(Entries from a dataset)
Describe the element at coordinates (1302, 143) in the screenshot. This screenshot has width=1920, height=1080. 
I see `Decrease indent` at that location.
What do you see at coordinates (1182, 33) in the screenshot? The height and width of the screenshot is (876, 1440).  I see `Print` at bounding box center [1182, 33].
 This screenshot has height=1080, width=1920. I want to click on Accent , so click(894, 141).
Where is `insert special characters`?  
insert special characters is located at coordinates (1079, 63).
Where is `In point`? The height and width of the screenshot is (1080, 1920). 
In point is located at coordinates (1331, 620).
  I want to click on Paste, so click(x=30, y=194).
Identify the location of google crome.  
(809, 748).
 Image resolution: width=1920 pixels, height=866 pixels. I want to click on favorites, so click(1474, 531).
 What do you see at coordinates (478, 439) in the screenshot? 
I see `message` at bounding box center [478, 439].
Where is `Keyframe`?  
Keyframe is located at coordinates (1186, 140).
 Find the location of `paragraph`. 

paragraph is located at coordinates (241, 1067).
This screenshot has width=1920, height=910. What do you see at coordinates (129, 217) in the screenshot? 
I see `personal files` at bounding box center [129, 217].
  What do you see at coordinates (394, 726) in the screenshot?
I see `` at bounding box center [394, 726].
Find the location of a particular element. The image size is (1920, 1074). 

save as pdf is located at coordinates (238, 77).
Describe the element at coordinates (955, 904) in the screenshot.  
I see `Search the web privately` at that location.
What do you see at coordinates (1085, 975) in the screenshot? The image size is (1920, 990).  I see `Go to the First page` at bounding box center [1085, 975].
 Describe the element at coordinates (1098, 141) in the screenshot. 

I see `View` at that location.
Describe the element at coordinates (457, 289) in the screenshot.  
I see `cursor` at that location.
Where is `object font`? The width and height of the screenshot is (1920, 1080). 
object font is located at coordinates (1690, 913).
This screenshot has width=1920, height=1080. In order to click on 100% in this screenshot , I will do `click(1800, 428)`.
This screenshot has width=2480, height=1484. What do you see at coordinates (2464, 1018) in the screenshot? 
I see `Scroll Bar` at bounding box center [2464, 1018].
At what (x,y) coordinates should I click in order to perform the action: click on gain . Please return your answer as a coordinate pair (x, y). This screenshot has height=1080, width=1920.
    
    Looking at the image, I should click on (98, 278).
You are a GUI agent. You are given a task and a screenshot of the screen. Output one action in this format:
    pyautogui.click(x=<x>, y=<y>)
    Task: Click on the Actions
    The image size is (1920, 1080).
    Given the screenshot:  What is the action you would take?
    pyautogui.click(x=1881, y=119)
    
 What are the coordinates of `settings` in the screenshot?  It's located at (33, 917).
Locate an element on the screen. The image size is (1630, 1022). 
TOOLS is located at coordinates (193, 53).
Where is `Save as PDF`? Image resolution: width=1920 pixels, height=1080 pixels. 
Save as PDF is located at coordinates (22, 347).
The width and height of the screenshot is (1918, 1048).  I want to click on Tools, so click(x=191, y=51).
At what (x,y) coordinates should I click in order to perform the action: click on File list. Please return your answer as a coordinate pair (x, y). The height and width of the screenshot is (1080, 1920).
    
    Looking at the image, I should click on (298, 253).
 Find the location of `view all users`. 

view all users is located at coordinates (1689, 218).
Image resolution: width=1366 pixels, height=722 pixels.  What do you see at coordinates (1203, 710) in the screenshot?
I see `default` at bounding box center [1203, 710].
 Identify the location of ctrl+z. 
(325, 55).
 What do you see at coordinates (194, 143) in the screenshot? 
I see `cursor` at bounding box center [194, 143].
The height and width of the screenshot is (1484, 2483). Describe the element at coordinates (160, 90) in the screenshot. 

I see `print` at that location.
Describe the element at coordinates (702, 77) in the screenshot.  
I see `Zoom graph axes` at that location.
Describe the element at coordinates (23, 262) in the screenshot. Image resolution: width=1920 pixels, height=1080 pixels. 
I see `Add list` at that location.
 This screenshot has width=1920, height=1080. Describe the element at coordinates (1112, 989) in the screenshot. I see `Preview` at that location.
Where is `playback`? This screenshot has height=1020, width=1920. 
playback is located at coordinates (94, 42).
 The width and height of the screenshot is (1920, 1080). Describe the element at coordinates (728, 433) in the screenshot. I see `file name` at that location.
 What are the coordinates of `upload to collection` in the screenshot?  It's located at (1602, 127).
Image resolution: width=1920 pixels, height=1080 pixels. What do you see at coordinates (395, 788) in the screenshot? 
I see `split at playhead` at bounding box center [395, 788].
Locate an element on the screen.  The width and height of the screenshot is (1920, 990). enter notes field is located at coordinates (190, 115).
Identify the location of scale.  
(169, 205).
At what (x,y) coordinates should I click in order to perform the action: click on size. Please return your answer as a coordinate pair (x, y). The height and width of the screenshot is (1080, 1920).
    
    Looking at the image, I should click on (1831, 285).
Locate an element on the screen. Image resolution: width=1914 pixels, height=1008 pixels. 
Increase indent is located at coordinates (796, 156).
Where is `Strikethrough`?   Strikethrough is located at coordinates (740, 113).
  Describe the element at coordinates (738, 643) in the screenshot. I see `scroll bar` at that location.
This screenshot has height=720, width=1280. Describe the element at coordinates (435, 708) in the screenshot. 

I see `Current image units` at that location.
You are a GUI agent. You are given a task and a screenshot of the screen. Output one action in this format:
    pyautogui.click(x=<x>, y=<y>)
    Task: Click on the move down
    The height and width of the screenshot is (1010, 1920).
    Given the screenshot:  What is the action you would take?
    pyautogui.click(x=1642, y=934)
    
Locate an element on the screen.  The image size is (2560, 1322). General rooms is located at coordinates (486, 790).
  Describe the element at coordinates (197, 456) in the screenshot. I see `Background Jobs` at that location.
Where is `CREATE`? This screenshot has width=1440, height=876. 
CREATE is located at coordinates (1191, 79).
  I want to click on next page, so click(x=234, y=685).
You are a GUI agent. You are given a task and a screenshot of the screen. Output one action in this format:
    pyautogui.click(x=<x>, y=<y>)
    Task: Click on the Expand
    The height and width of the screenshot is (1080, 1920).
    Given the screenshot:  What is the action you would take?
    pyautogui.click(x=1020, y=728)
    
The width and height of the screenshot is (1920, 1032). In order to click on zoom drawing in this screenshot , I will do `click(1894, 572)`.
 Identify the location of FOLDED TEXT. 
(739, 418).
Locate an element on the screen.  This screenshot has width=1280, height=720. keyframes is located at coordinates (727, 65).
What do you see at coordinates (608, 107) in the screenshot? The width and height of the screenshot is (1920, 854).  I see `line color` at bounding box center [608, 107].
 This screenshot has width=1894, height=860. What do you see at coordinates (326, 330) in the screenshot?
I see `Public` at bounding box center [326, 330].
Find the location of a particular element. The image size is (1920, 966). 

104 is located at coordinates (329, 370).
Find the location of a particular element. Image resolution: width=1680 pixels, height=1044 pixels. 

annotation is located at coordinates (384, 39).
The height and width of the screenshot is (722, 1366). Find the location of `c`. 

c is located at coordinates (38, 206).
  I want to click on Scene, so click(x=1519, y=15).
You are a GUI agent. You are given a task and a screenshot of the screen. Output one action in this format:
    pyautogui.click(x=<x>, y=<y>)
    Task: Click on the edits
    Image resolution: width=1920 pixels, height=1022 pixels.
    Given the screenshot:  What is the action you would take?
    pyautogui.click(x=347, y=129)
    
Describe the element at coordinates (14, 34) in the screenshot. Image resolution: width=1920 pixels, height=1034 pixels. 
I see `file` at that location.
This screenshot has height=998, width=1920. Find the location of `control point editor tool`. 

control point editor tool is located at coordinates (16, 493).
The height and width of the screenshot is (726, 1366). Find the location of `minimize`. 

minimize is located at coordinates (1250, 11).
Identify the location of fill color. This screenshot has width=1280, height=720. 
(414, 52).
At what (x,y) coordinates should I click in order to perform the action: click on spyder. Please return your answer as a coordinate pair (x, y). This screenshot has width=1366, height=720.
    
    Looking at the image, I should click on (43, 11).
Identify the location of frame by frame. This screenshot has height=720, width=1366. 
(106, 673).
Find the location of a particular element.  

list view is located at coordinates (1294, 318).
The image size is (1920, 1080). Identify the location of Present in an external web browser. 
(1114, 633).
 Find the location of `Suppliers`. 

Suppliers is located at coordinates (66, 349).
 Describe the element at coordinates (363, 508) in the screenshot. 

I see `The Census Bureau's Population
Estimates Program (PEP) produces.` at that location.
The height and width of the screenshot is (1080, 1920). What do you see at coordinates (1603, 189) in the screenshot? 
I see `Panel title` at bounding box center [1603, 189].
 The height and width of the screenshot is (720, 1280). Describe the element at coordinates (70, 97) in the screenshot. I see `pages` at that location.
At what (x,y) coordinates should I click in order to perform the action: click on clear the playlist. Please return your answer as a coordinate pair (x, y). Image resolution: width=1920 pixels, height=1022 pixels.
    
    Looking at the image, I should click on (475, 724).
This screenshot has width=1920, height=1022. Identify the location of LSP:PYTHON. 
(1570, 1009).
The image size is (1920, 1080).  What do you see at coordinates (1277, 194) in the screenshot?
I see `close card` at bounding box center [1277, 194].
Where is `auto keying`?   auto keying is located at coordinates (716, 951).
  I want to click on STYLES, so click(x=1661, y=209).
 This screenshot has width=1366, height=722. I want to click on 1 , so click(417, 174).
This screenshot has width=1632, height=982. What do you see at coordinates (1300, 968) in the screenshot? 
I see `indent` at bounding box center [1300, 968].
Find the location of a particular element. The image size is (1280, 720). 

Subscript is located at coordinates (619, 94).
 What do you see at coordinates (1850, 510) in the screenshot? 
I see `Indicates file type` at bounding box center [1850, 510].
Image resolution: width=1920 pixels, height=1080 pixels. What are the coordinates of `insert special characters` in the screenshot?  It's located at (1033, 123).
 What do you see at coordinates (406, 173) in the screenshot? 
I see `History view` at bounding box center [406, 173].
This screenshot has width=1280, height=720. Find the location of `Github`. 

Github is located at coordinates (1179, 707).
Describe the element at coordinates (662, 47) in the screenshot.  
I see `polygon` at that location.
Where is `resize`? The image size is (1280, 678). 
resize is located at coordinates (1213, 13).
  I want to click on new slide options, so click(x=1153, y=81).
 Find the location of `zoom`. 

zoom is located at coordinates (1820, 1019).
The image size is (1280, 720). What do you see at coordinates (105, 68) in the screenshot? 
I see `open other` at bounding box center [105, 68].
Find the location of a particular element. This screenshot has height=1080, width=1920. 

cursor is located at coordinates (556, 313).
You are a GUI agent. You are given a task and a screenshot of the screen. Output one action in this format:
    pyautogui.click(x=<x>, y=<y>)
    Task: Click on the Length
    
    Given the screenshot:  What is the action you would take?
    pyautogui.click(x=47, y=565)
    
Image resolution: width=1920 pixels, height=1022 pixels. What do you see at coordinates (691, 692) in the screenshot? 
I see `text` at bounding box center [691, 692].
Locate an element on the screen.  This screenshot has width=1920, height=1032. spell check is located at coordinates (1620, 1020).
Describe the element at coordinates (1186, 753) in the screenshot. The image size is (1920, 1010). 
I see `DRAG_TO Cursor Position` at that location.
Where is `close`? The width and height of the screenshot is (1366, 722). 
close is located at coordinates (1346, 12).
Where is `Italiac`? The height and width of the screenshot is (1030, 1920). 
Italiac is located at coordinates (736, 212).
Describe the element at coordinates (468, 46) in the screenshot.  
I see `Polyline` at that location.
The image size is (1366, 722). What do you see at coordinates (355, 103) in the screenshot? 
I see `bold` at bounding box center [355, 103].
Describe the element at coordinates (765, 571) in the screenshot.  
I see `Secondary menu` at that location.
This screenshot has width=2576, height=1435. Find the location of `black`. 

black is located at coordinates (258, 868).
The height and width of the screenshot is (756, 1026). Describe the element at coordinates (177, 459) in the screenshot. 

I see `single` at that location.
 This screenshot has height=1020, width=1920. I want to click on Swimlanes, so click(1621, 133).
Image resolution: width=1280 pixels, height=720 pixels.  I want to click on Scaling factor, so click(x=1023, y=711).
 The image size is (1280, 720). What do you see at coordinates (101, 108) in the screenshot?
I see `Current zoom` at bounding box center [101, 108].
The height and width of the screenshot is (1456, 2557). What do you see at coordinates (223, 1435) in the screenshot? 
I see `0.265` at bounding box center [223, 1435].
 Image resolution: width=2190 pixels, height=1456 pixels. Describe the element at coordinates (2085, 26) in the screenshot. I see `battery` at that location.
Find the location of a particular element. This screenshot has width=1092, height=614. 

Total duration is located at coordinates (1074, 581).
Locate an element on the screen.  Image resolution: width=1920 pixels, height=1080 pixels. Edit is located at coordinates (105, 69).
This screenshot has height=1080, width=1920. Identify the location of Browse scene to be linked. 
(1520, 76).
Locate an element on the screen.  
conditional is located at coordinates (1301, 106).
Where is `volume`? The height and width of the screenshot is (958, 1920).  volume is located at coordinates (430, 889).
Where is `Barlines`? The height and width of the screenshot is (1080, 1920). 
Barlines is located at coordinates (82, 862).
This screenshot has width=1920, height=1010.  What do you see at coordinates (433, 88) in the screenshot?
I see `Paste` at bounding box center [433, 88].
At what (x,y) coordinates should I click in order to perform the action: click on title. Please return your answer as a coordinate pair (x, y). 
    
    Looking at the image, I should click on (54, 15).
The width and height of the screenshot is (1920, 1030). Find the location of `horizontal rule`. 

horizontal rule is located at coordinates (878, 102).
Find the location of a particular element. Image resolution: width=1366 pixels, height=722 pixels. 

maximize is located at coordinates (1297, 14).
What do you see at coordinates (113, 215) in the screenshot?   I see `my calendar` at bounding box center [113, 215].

## Exercise goal
Update the rows from the start through the line containing "center [394, 726].", replacing "Where is" with "Where can I find" and leaving everything else unchanged.

## Task response
Describe the element at coordinates (1302, 143) in the screenshot. This screenshot has width=1920, height=1080. 
I see `Decrease indent` at that location.
What do you see at coordinates (1182, 33) in the screenshot? The height and width of the screenshot is (876, 1440).  I see `Print` at bounding box center [1182, 33].
 This screenshot has height=1080, width=1920. I want to click on Accent , so click(894, 141).
Where can I find `insert special characters`?  
insert special characters is located at coordinates (1079, 63).
Where can I find `In point`? The height and width of the screenshot is (1080, 1920). 
In point is located at coordinates (1331, 620).
  I want to click on Paste, so click(x=30, y=194).
Identify the location of google crome.  
(809, 748).
 Image resolution: width=1920 pixels, height=866 pixels. I want to click on favorites, so click(1474, 531).
 What do you see at coordinates (478, 439) in the screenshot? 
I see `message` at bounding box center [478, 439].
Where can I find `Keyframe`?  
Keyframe is located at coordinates (1186, 140).
 Find the location of `paragraph`. 

paragraph is located at coordinates (241, 1067).
This screenshot has width=1920, height=910. What do you see at coordinates (129, 217) in the screenshot? 
I see `personal files` at bounding box center [129, 217].
  What do you see at coordinates (394, 726) in the screenshot?
I see `` at bounding box center [394, 726].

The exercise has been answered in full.